API

Model Interface

ClimaCalibrate.forward_modelFunction
forward_model(iteration, member)

Execute the forward model simulation with the given configuration.

This function must be overridden by a component's model interface and should set things like the parameter path and other member-specific settings.

source
ClimaCalibrate.observation_mapFunction
observation_map(iteration)

Runs the observation map for the specified iteration. This function must be implemented for each calibration experiment.

source

Worker Interface

ClimaCalibrate.SlurmManagerType
SlurmManager(ntasks=get(ENV, "SLURM_NTASKS", 1))

The ClusterManager for Slurm clusters, taking in the number of tasks to request with srun.

To execute the srun command, run addprocs(SlurmManager(ntasks))

Keyword arguments can be passed to srun: addprocs(SlurmManager(ntasks), gpus_per_task=1)

By default the workers will inherit the running Julia environment.

To run a calibration, call calibrate(WorkerBackend, ...)

To run functions on a worker, call remotecall(func, worker_id, args...)

source
ClimaCalibrate.PBSManagerType
PBSManager(ntasks)

The ClusterManager for PBS/Torque clusters, taking in the number of tasks to request with qsub.

To execute the qsub command, run addprocs(PBSManager(ntasks)). Unlike the SlurmManager, this will not nest scheduled jobs, but will acquire new resources.

## INFORMATION SHOWN
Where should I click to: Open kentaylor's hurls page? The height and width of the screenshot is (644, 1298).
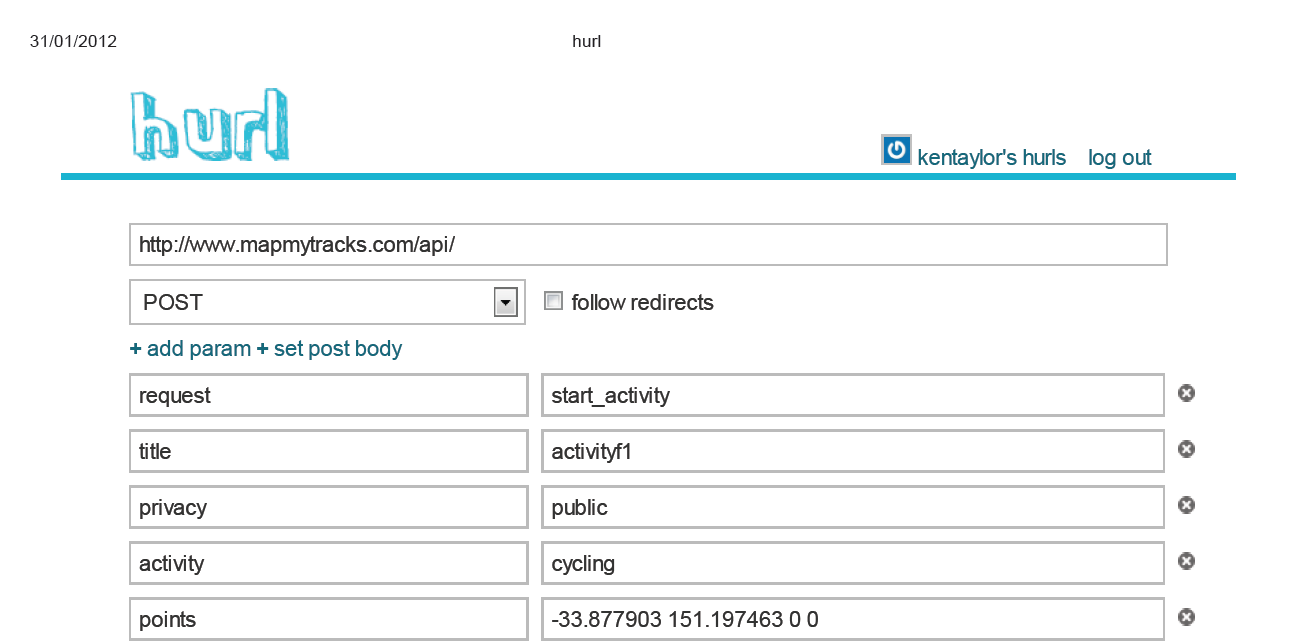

## TASK REQUIREMENTS
a) Answer these questions from the API documentation:
(i) Which function must be implemented for each calibration experiment?
(ii) Which command does the SlurmManager use to request tasks?
(iii) Which command does the PBSManager use to request tasks?
b) Pick up the API documentation after its last sentence and continue it in the same style.

## TASK-BY-TASK ANSWERS
a)
(i) observation_map
(ii) srun
(iii) qsub

b)
Keyword arguments can be passed to qsub: addprocs(PBSManager(ntasks), nodes=2)

By default, the workers will inherit the running Julia environment.

To run a calibration, call calibrate(WorkerBackend, ...)

To run functions on a worker, call remotecall(func, worker_id, args...)

source

Backend Interface

ClimaCalibrate.calibrateFunction
calibrate(backend, ensemble_size, n_iterations, observations, noise, prior, output_dir; ekp_kwargs...)
calibrate(backend, ekp::EnsembleKalmanProcess, ensemble_size, n_iterations, prior, output_dir)
calibrate(backend, config::ExperimentConfig; ekp_kwargs...)

Run a full calibration on the given backend.

If the EKP struct is not given, it will be constructed upon initialization. The experiment configuration (ensemble size, prior, observations, etc) can be wrapped in an ExperimentConfig or passed in as arguments to the function.

Available Backends: WorkerBackend, CaltechHPCBackend, ClimaGPUBackend, DerechoBackend, JuliaBackend

Derecho, ClimaGPU, and CaltechHPC backends are designed to run on a specific high-performance computing cluster. WorkerBackend uses Distributed.jl to run the forward model on workers.

Keyword Arguments for HPC backends

  • `model_interface: Path to the model interface file.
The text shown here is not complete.